KUHN CAPITAL Saturday, December 16, 2017
Dispatches from the front

Manufacturing Information II
(8/18/2004)

Last month’s Dispatch argued that the BPO trends sweeping American service industries (like the outsourcing of HR and customer service departments by insurance carriers), will next increasingly penetrate American manufacturing industries.

While domestic manufacturers actually pioneered a form of outsourcing – that of certain manufactured components -- BPO is different: it’s the outsourcing of entire internal departments. In one extreme case, we know of a distribution company that has outsourced all its functions to third parties, reserving only the employment of key executives to pursue the company’s “core”, in this case defined as the acquisition of other distribution companies in an industry roll-up.

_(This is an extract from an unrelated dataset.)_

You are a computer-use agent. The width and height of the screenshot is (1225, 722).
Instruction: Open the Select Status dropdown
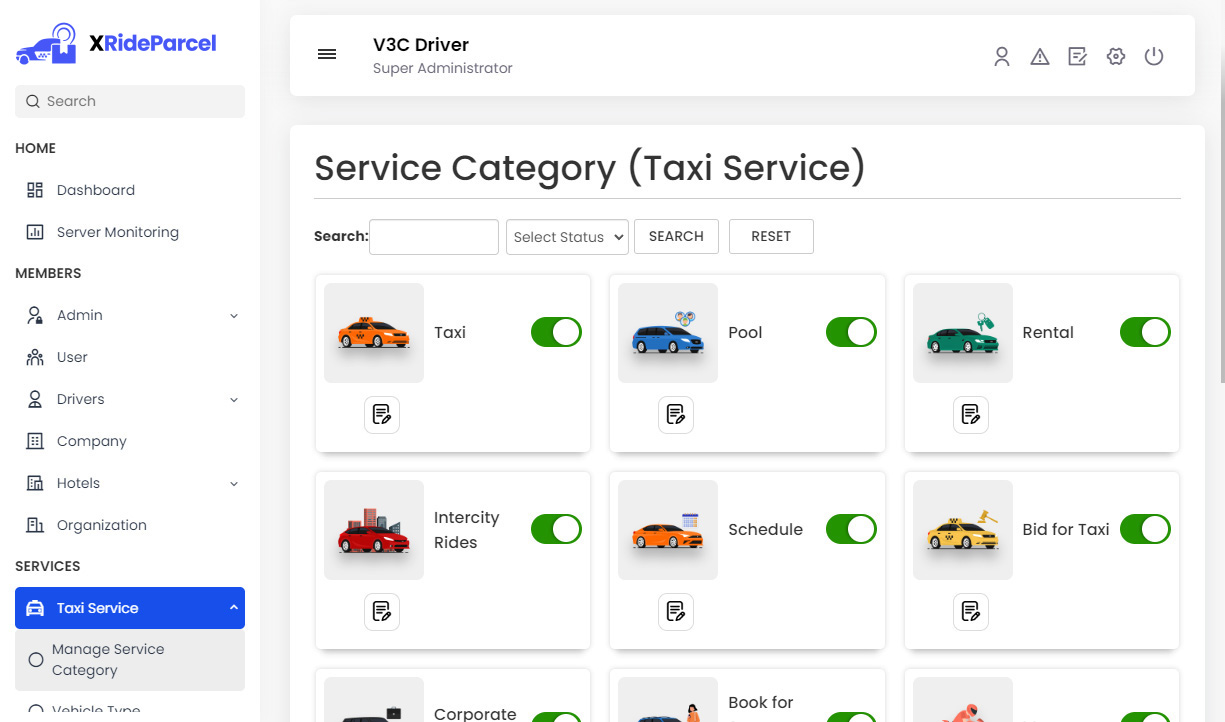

So How can manufacturers ride this looming wave of change, rather than be engulfed by it?

Niche In
First, determine if you are sufficiently protected from the price wars that BPO-equipped competitors bring to the market. Every manufacturer with information processing costs is vulnerable except those who are strongly niched. Examples of niched companies are those who own valuable proprietary intellectual property, who specialize in just-in-time delivery, who operate in a specialty industry that’s too small to attract global competition, or who are in a business that requires local “feet on the ground.” Snap-on Tools has many feet on the ground: they own a fleet of trucks that tote tools around to local machine shops and manufacturers, a service impossible to offer from a distance. Find ways to burrow deeper into niches.

Clients: A Contact Sport
Examine ways by which you can make your client contact more intimate. Strong knowledge of the client’s needs is a powerful antidote against distant competition. In addition to the obvious benefits of close-contact marketing and sales functions (think golf course outings), such intimacy can generate opportunities to better match your products to client needs.

Be Clear on Core
The word “core” refers to a set of business processes that you have determined represent a unique competitive strength, and that generate above-market margins. Core activities leverage your team’s skills and industry expertise and, by exclusion, they define those non-core activities that you should consider outsourcing.

Of help in determining core is a benchmarking exercise that compares your products and processes against each other and against external competition. That is, you list on a spreadsheet your products by column and the value-add processes by which you create and support those products by row. The data you consider is both financial (sales volume, rate of growth, cost of goods, operating margin, etc.) and operational (market share, client quality, synergy with other processes and product lines, etc.). The point of all this is to emerge with an understanding of which products and processes are key to the company’s future and which are not. Whatever’s not should be considered as a candidate for termination or outsourcing. Obviously, you want to rationalize your business to concentrate on profitable growth.

Into Outsourcing
Investigate outsourcing alternatives for those processes that don’t provide compelling arguments for continued internal operation, that aren’t core. A recent survey by the Outsourcing Institute showed that 55% of its respondents quoted the goal of improving focus, the leading rationale for outsourcing. Following in close second place at 54% was cost reduction, the third was to “free resources for use elsewhere”, while the fourth reason, interestingly, was to gain access to “world-class capabilities”.

But availing yourself of BPO services is no easy panacea: it takes work. Another survey focusing on the causes of BPO project failure found the following reasons:

1) Poor key executive commitment, or a failure to internally recruit the best and brightest to the cause;
2) Poor internal communications plan: Failure to create incentives for the cooperation of current employees in the BPO transition process;
3) Rushing through the BPO RFP definition and vendor selection;
4) A blindness to the BPO supplier’s cultural differences;
5) Underestimating the cost of tech/skill transfer to the BPO partner;
6) Lack of a formal BPO partner governance procedure.